How to structure data on disk should not be enforced by any SOP. Anyhow, we recommend the following structure to aid the automation of data curation and publication workflows. It is based on several best-practices guides (e.g. https://github.com/drivendata/cookiecutter-data-science).

/<volume>/<project>/
├── <event_1>
│   ├── <sensor_x>
│   │   ├── external/ (Optional) External data that affects the creation of raw data (e.g. calibration curves)
│   │   └── raw/ The raw data as recorded by the sensor (e.g. acoustic soundings)
│   │   └── intermediate/ (Optional) Intermediate data that will not be archived.
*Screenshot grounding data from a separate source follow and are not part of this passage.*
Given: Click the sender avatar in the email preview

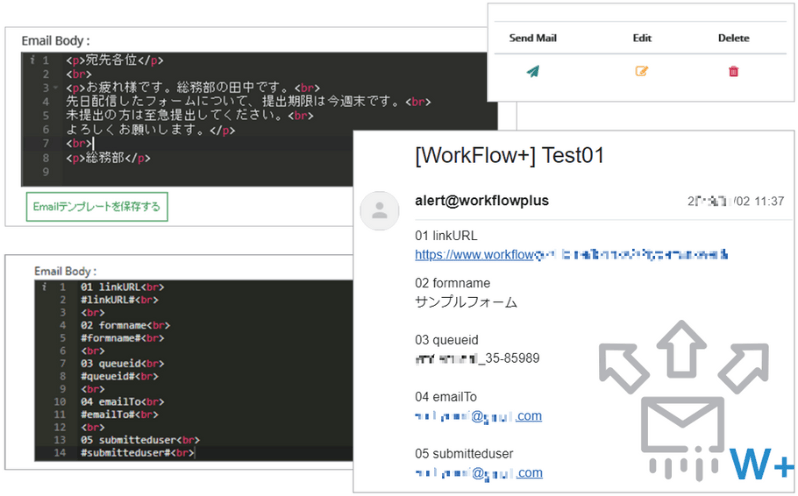Looking at the screenshot, I should 380,210.
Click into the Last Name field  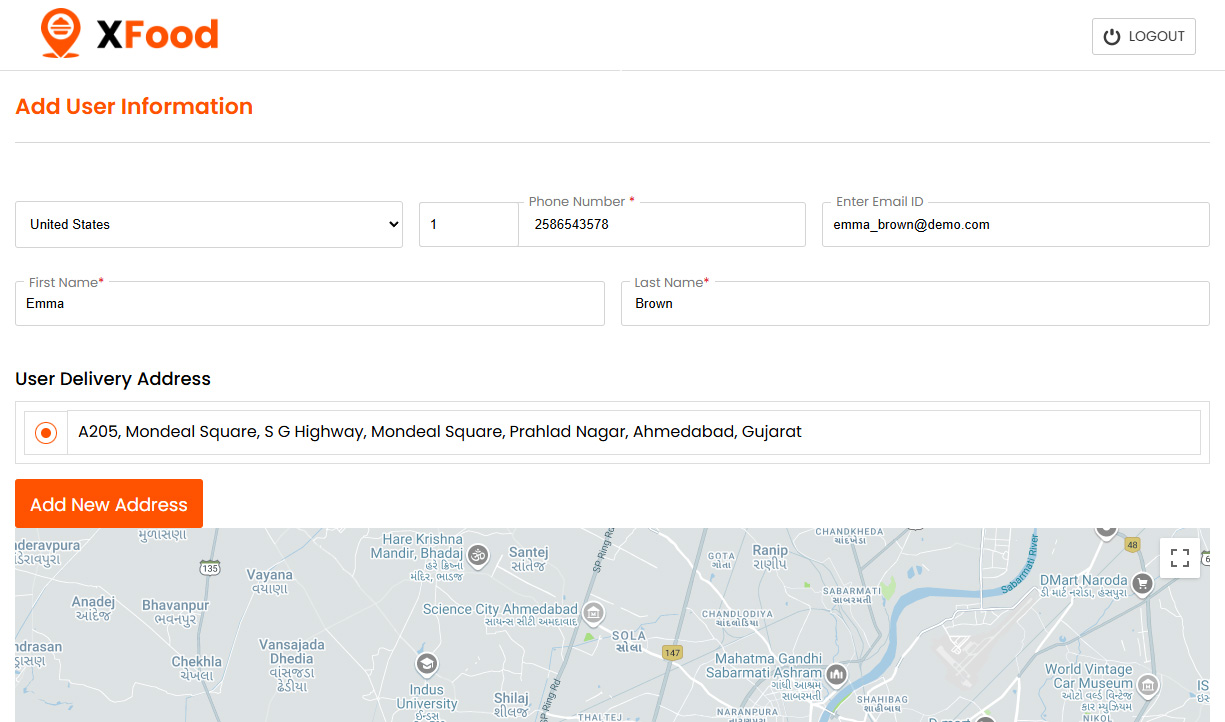(914, 304)
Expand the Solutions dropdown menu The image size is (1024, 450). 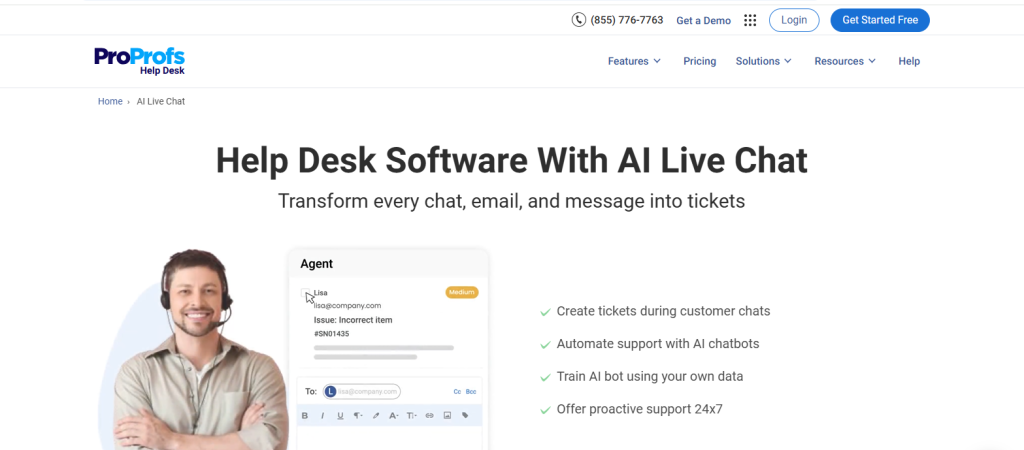tap(763, 61)
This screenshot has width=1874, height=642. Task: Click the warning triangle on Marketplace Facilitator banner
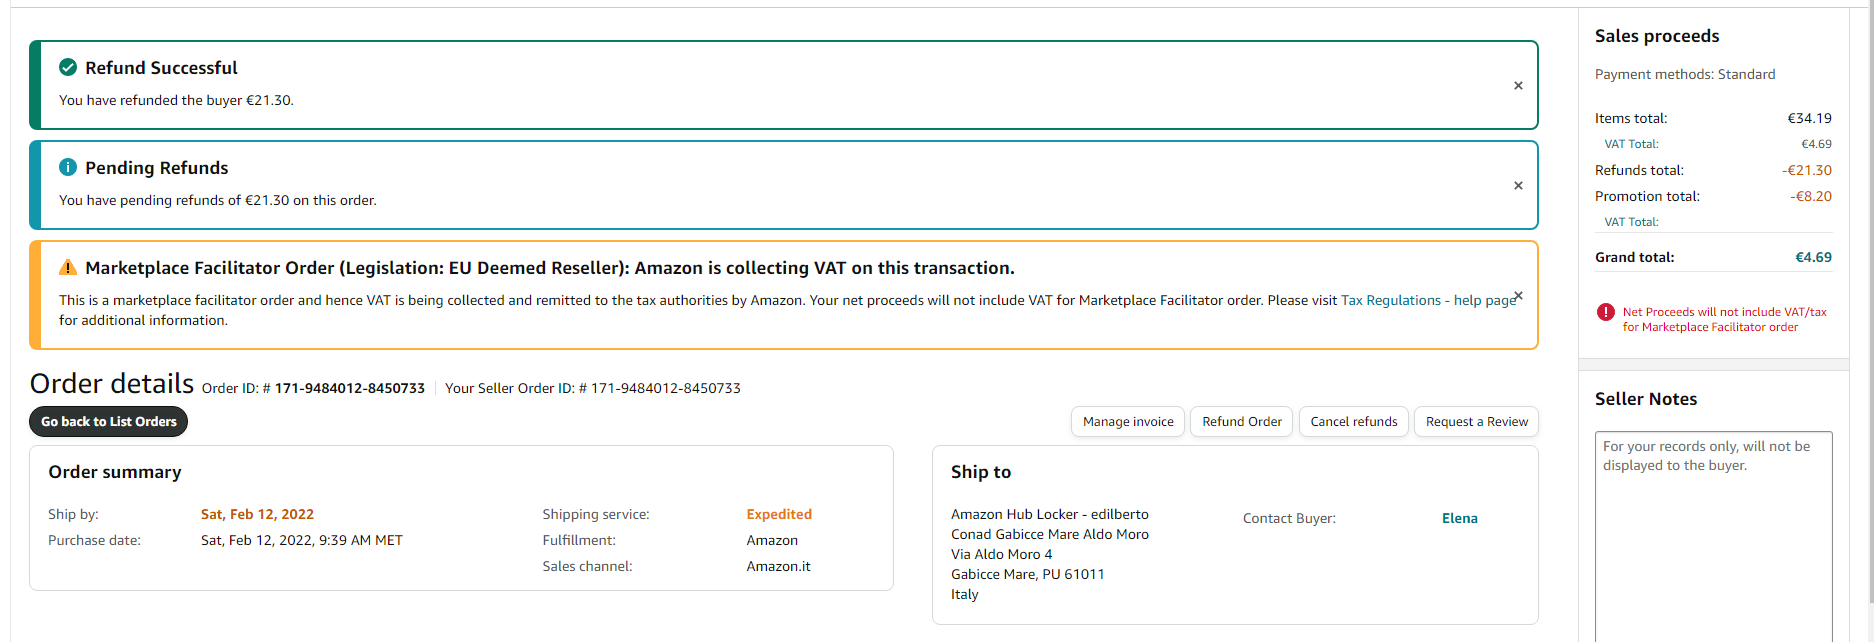pyautogui.click(x=68, y=268)
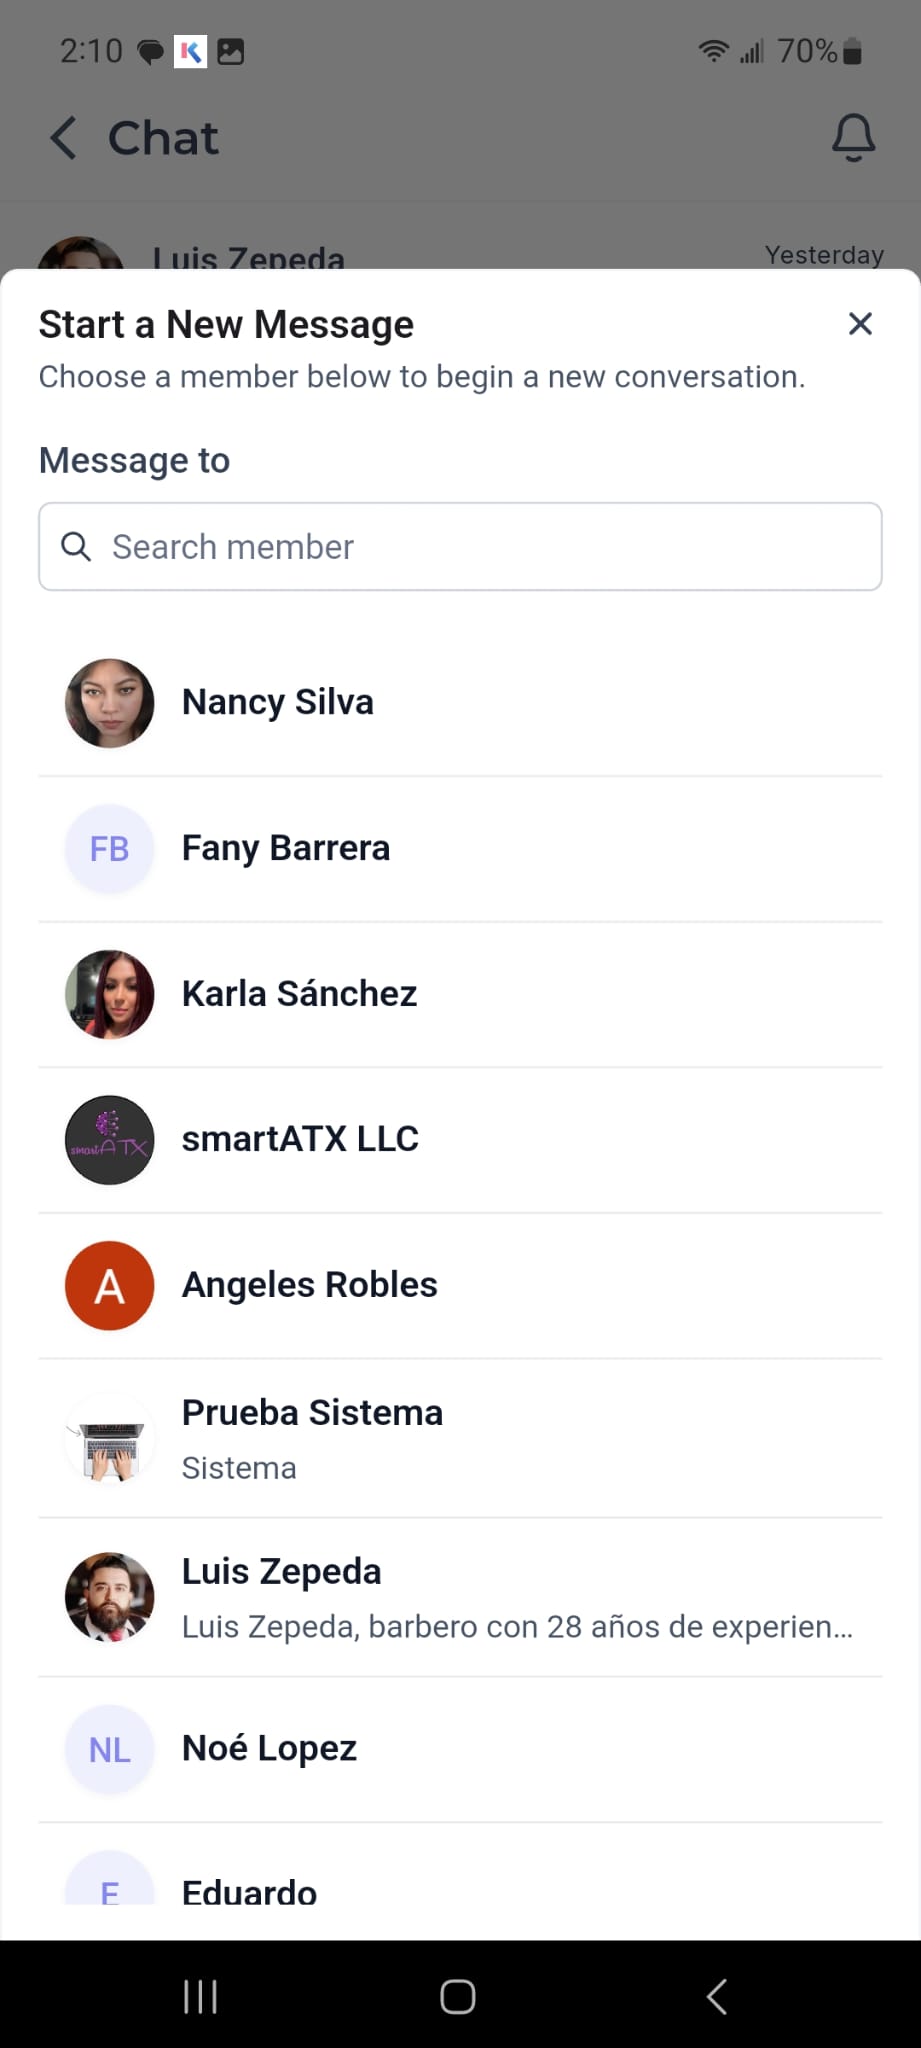The width and height of the screenshot is (921, 2048).
Task: Select the red Angeles Robles avatar
Action: pyautogui.click(x=110, y=1285)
Playground or sandbox for working with the raw data
│   │   └── processed/ Processed data that has been QA/QC'd and is ready for publication (e.g. map grids)
│   │   └── products/ (Optional) Data products created from the raw or processed data for visualization or as combinations of data of several events (e.g. geological maps)
│   │   └── protocol/ │Documentation on how the data was created, curated, processed, visualized, etc.
│   └── <sensor_y> Same as above for the next sensor deployed during this event
│   └── protocol/ General information on this event (e.g. ROV deployment plan)
└── <event_2> The same as above for the next event
    ├── <sensor_x>
    └── <sensor_z>

On German research vessels, the “scientists folder” on the network or the “Mass-Data-Module” (MDM) will mostly act as the root folder /<volume>/<project>/ but for some researchers, who bring their own mass storage or NAS devices, it may be some path on their own hardware. Some disciplines/groups like to split their data by sensor first. This is not recommended but certainly possible. In that case, the paths would look like this:

/<volume>/<project_i>/
├── <sensor_x>
│   ├── <event_1>
│   └── <event_2>
└── <sensor_y>
    ├── <event_1>
    └── <event_3>